| US 7,599,920 B1 | ||
| System and method for enabling website owners to manage crawl rate in a website indexing system | ||
| Vanessa Fox, Redmond, Wash. (US); Amanda Ann Camp, Kirkland, Wash. (US); Maximilian Ibel, Pfaeffikon (Switzerland); Patrik Rene Celeste Reali, Zurich (Switzerland); Jeremy J. Lilley, Mountain View, Calif. (US); Katherine Jane Lai, Cambridge, Mass. (US); Ted J. Bonkenburg, Mountain View, Calif. (US); and Neal Douglas Cardwell, San Francisco, Calif. (US) | ||
| Assigned to Google Inc., Mountain View, Calif. (US) | ||
| Filed on Oct. 12, 2006, as Appl. No. 11/549,075. | ||
| Int. Cl.

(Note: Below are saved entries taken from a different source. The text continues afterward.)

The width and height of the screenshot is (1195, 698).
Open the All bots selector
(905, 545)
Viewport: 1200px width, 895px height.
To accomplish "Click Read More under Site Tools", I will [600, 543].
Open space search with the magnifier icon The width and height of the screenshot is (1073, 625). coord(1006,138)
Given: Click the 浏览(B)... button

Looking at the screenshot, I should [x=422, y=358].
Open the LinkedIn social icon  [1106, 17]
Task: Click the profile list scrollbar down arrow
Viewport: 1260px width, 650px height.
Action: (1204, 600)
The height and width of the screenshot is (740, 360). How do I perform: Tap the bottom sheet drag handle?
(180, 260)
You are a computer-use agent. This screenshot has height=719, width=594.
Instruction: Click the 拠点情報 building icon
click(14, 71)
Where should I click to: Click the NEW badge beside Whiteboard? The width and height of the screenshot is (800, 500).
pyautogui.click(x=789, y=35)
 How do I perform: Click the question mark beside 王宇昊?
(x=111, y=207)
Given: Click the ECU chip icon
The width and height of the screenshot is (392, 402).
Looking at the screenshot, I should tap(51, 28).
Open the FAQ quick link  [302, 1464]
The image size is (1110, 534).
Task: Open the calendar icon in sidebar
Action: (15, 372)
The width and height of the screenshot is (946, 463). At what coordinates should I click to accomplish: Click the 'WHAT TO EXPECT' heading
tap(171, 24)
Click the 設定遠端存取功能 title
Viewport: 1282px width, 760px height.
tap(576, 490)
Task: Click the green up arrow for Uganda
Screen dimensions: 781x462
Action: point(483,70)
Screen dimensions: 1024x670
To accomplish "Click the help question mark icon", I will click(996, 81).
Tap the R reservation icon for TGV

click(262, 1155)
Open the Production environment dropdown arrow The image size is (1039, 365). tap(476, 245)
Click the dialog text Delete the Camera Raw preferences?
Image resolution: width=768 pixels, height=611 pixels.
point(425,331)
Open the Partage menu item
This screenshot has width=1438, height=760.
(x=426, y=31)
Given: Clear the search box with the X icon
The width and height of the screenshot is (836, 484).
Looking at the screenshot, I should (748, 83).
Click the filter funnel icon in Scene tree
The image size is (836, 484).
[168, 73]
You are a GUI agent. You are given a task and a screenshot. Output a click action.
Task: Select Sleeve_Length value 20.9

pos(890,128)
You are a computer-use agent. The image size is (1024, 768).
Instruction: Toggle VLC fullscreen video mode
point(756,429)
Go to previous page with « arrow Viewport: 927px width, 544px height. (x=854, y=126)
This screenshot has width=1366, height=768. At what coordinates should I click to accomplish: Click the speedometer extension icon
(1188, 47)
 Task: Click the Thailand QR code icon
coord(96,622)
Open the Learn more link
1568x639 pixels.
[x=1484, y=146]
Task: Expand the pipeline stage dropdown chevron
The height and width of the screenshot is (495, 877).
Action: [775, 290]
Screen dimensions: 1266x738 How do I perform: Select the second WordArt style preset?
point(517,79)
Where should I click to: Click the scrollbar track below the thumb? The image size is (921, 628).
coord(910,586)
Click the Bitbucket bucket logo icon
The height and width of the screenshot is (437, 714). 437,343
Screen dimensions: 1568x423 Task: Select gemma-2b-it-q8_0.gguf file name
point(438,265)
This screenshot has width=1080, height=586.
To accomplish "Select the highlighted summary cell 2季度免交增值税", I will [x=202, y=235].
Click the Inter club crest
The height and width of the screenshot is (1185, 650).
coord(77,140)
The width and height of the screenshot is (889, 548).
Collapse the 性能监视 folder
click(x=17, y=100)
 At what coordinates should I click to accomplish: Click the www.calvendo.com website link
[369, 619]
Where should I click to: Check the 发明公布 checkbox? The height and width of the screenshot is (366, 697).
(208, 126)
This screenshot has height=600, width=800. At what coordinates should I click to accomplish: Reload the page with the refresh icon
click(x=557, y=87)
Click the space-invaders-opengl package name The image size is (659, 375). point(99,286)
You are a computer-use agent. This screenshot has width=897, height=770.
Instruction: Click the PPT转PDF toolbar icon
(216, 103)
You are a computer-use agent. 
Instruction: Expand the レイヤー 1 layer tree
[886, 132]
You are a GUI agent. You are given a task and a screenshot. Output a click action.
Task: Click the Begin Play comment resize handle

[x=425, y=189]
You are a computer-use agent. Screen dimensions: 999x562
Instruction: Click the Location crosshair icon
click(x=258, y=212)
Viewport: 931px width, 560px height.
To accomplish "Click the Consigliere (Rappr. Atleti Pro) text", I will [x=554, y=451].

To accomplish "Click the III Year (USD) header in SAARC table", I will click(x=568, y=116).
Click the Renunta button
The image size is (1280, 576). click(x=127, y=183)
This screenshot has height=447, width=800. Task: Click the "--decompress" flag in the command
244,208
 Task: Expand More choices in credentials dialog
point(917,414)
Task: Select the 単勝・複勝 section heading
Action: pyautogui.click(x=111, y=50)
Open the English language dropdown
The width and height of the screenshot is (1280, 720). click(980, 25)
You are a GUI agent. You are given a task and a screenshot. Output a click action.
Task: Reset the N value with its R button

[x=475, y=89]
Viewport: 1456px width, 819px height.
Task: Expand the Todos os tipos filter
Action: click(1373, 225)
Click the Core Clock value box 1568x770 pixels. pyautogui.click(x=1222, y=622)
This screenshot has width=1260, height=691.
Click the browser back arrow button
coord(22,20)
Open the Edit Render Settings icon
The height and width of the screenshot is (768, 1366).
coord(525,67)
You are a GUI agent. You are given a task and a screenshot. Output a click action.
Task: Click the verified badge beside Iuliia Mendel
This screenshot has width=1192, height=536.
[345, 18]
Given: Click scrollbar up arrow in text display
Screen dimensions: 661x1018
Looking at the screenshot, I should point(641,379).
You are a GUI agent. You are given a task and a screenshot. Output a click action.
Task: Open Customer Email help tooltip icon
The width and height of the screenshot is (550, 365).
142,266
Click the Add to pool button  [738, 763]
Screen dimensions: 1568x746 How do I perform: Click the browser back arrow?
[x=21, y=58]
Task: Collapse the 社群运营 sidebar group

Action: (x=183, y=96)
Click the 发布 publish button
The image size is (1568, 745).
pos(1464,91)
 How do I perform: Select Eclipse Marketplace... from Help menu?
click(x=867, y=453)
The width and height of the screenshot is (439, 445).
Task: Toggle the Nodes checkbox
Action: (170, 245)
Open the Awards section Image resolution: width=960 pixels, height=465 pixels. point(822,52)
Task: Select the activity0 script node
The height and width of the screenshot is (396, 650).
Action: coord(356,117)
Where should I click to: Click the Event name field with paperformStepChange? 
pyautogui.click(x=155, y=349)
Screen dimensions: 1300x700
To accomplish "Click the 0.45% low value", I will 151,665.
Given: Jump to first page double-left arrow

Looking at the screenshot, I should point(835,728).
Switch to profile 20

G06F 17/30 (2006.01) | ||
| U.S. Cl. 707—3 [709/224] | 36 Claims |

| 1. A computer-implemented method of indexing documents in websites, the method comprising:
on a server system having one or more processors and memory storing programs to be executed by the one or more processors:
for each website of a multiplicity of websites, each website having a corresponding current crawl rate limit:
crawling the respective website, in accordance with the current crawl rate limit corresponding to the respective website,
to download documents from the respective website for inclusion in a database;
storing crawl data associated with the crawling of the respective website;
providing, for display, a crawl rate control mechanism to a respective owner of the respective website, including providing
for display to the respective owner at least a portion of the crawl data, and enabling selection of a new crawl rate limit
corresponding to the respective website by the respective owner;
comparing a maximum crawl rate for the respective website over a defined period of time with the current crawl rate limit
for crawling the respective website to determine if the current crawl rate limit is a limiting factor in crawling the respective
website; and
in response to a request to increase a current crawl rate for crawling the respective website, increasing the current crawl
rate limit only when the current crawl rate limit is a limiting factor in crawling the respective website.
|